#### WHAT IS NEEDED:
Restate word for word the material below, starting at the line that contains "Task: Select Hakar" and stopping after the last line; skip pictures.

#### RECORDS PROVIDED:
[Start of section]
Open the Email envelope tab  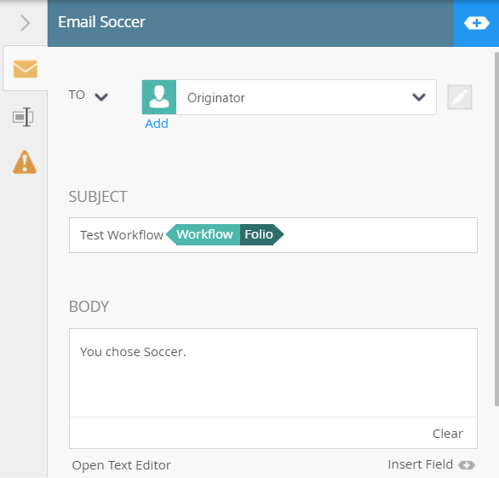(26, 69)
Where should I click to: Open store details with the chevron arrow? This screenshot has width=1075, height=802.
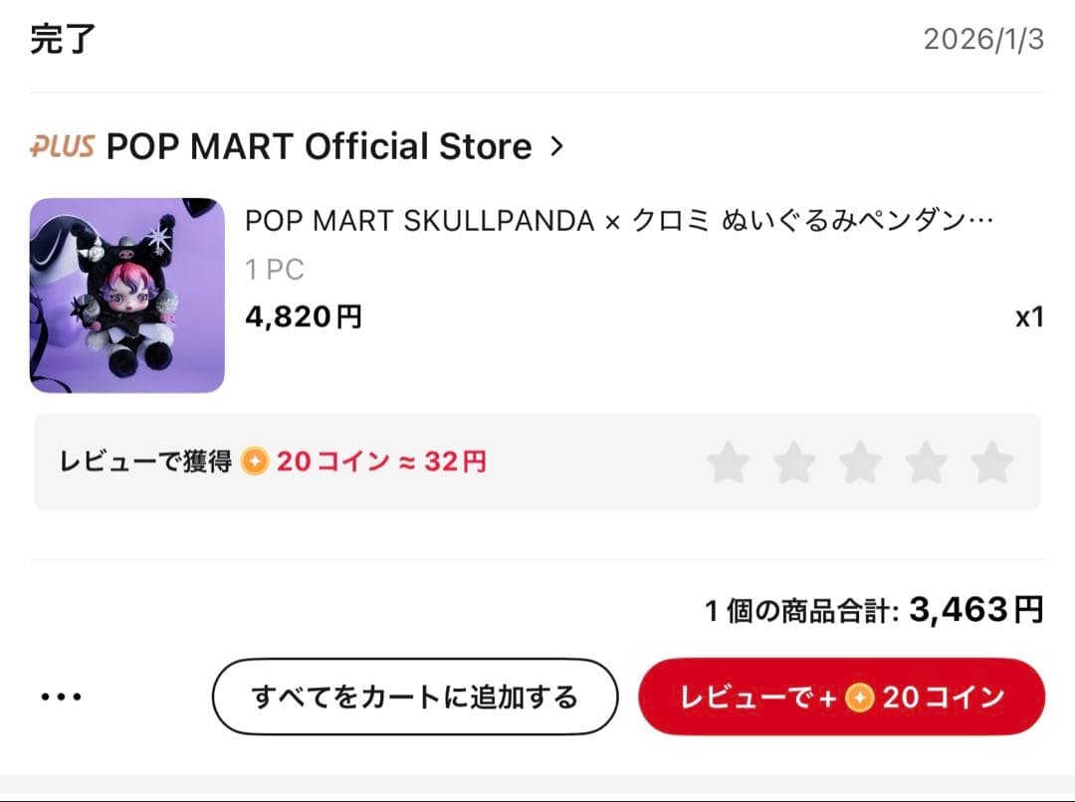point(556,146)
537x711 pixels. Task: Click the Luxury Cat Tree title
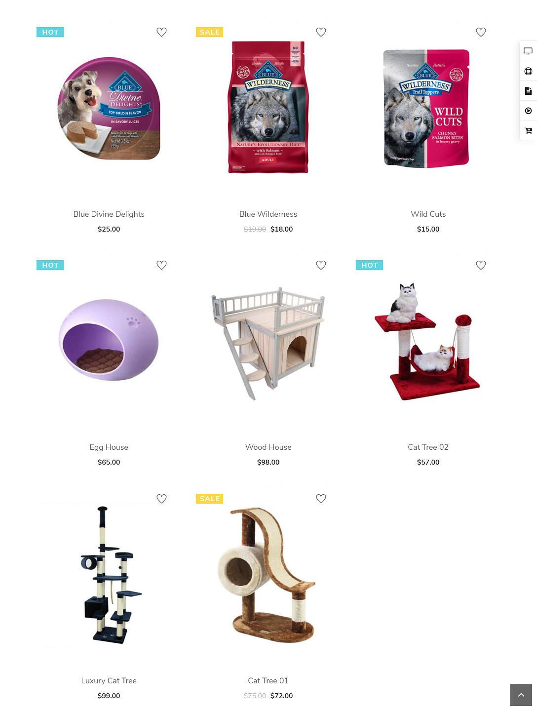109,681
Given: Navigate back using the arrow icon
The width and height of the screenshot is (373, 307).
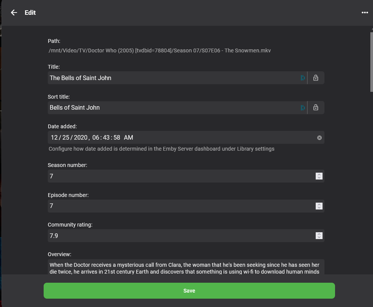Looking at the screenshot, I should point(14,13).
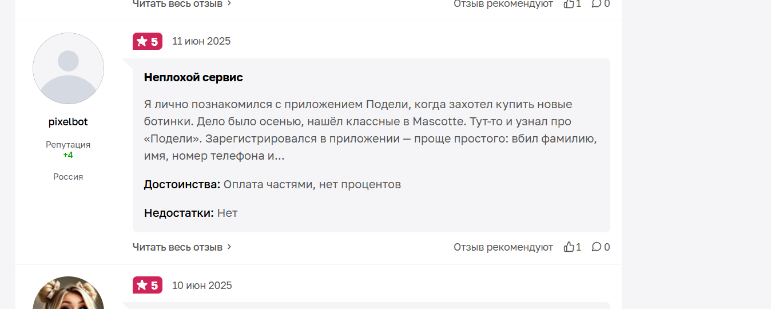Open comments via pixelbot review comment bubble
The image size is (771, 309).
click(597, 247)
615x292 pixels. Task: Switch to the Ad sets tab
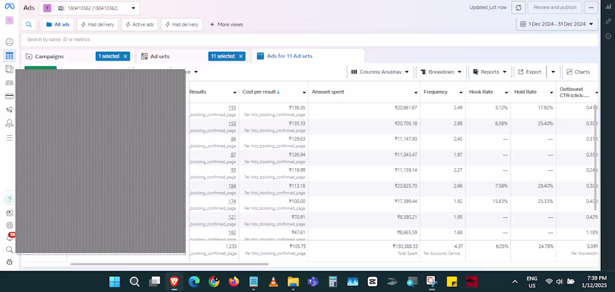pyautogui.click(x=160, y=56)
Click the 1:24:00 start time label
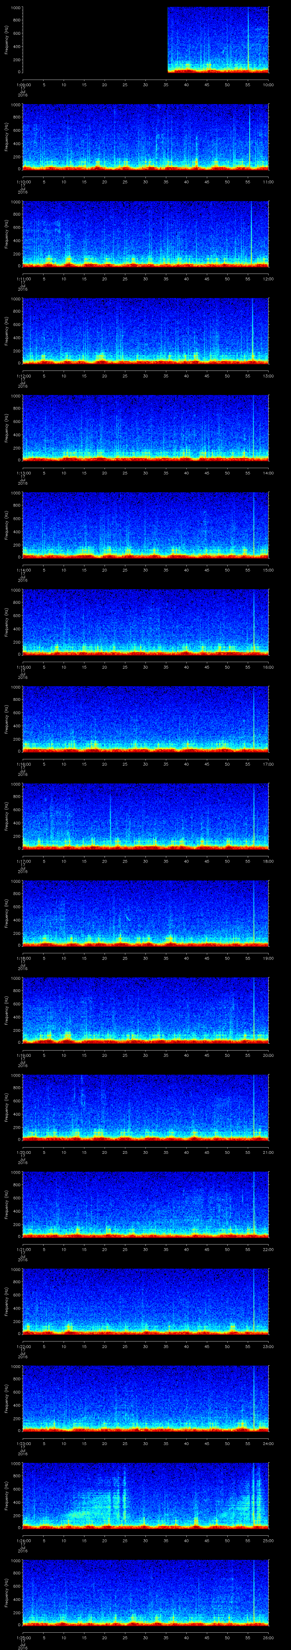 click(x=23, y=1540)
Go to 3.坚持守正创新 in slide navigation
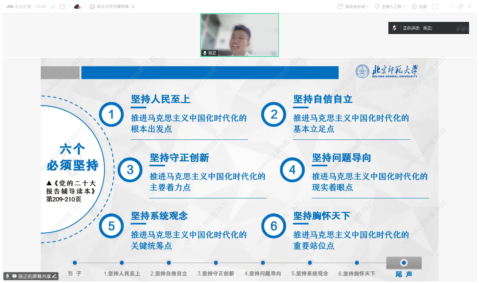The width and height of the screenshot is (479, 283). click(216, 263)
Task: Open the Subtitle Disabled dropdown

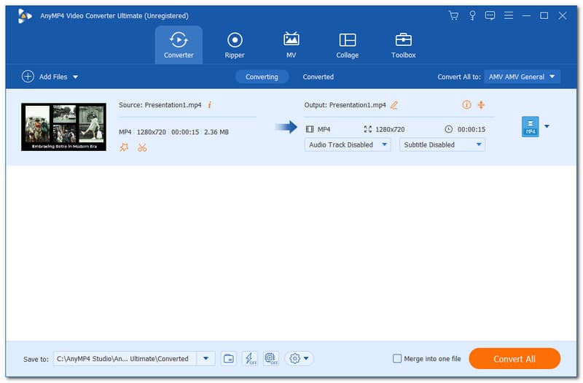Action: click(x=442, y=144)
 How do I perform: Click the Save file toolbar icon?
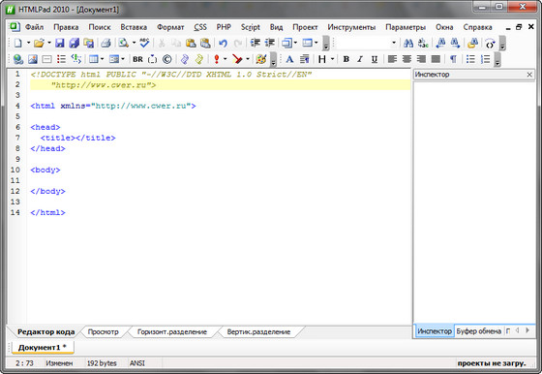[x=60, y=43]
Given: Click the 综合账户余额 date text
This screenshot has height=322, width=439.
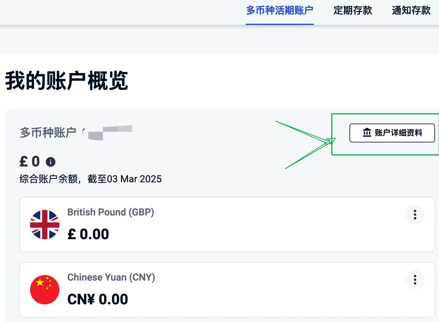Looking at the screenshot, I should tap(90, 179).
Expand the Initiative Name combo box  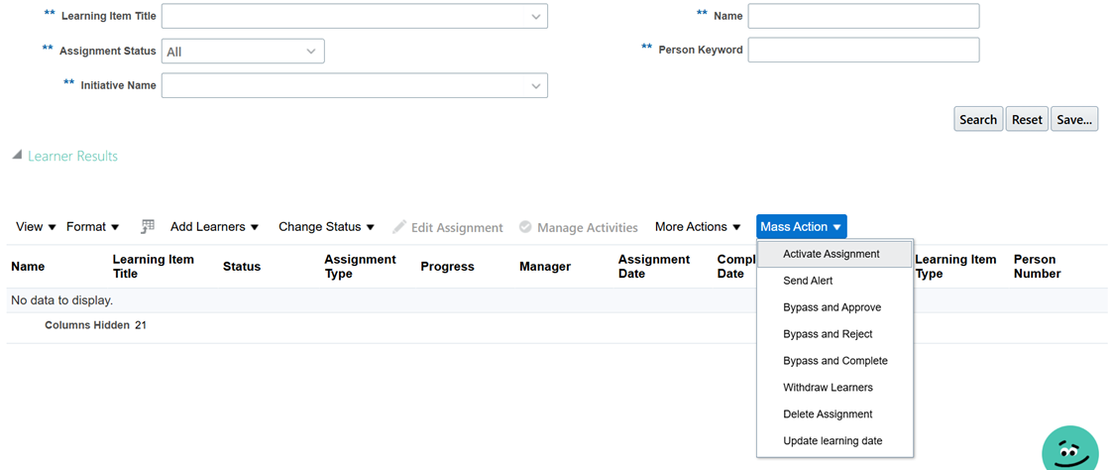click(x=535, y=86)
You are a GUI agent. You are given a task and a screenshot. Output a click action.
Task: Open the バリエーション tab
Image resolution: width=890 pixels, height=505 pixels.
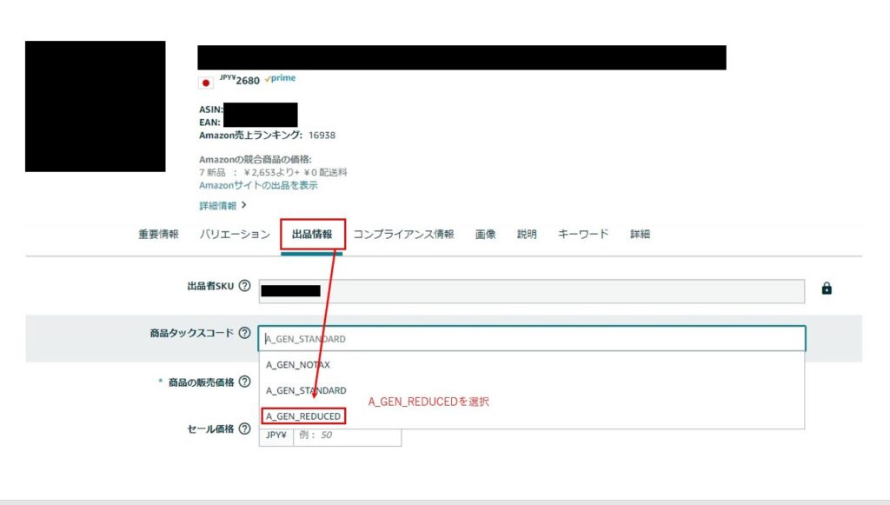click(235, 235)
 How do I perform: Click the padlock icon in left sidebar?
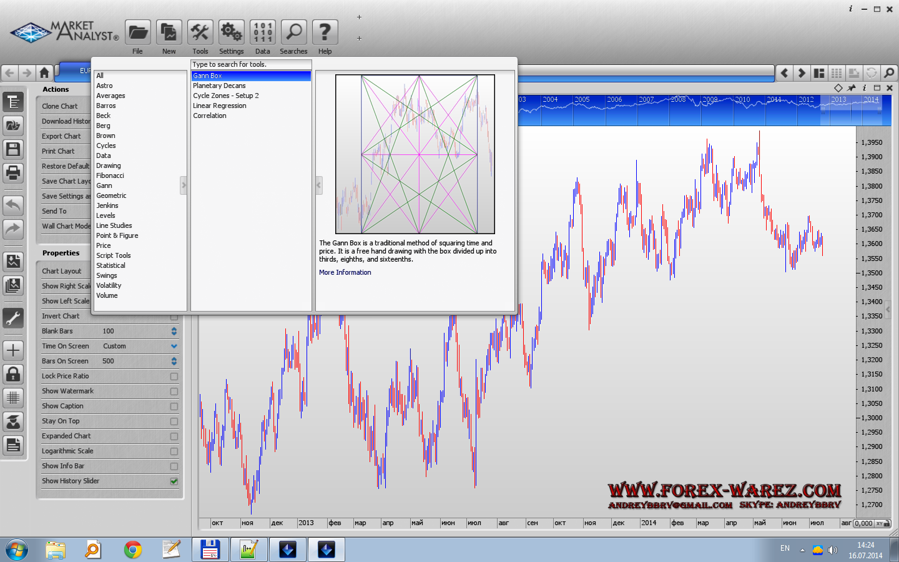click(x=13, y=374)
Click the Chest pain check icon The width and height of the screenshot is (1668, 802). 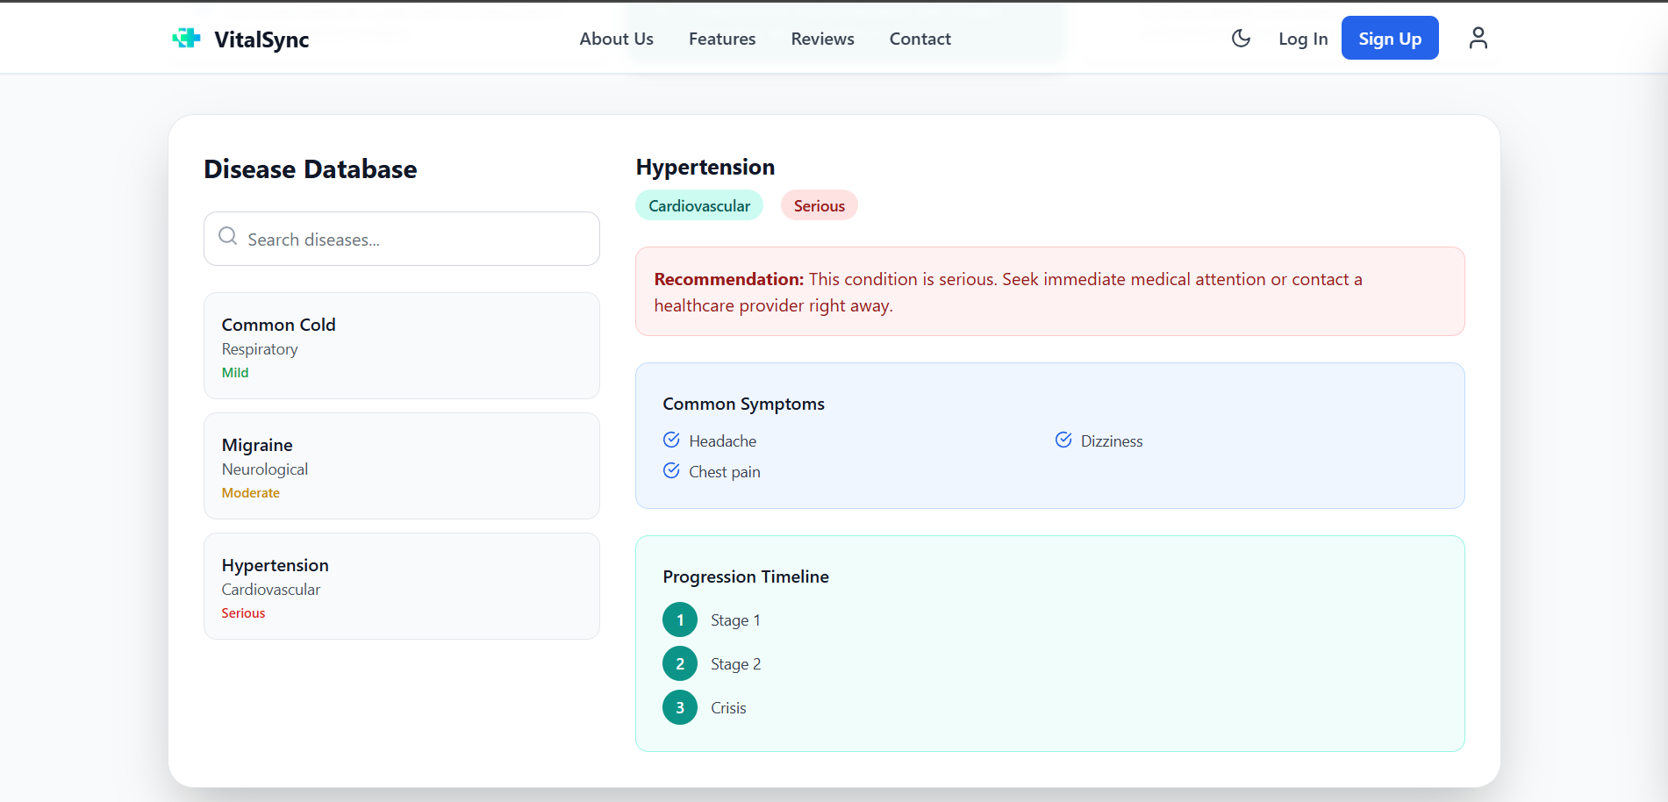coord(671,470)

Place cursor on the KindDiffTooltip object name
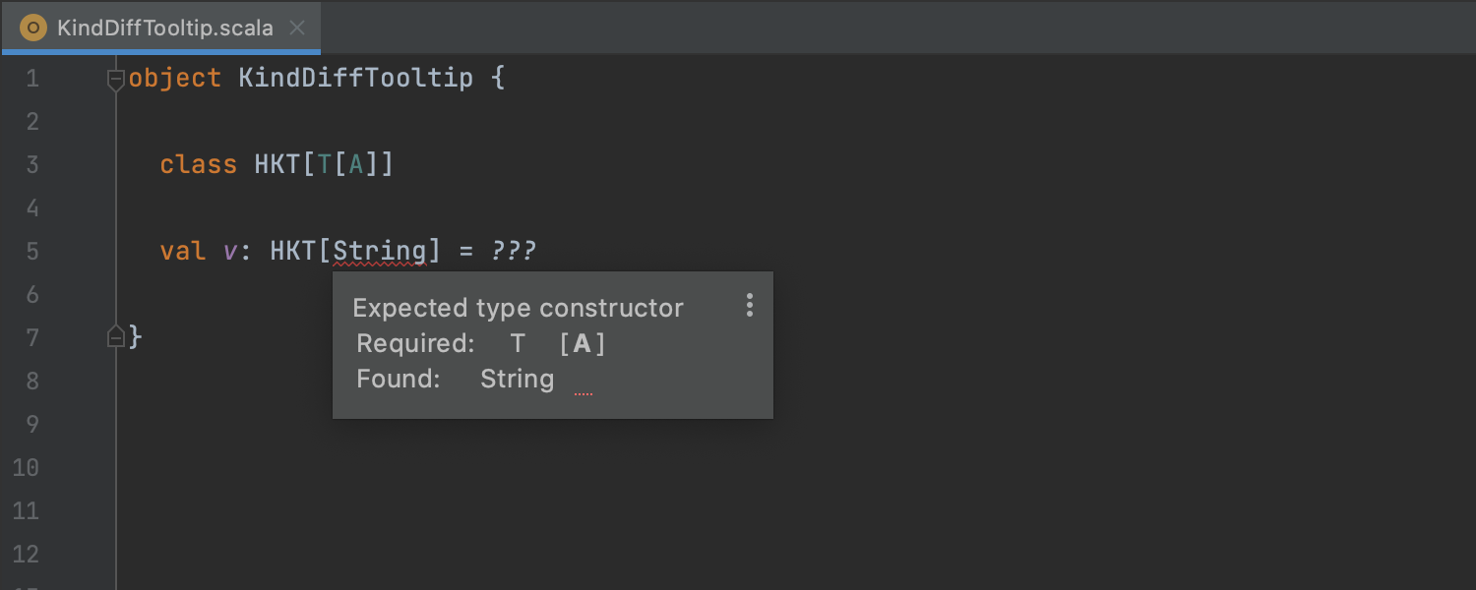(x=356, y=79)
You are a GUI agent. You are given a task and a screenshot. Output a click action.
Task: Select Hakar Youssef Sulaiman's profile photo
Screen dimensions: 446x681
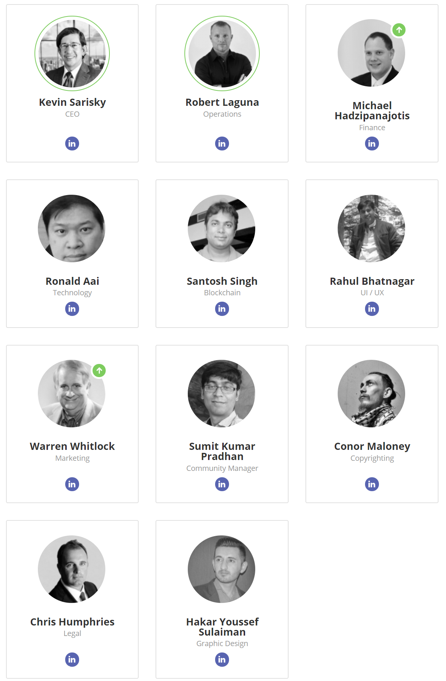tap(222, 569)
[End of section]
#### PROBLEM SOLUTION:
Task: Select Hakar Youssef Sulaiman's profile photo
Screen dimensions: 446x681
tap(222, 569)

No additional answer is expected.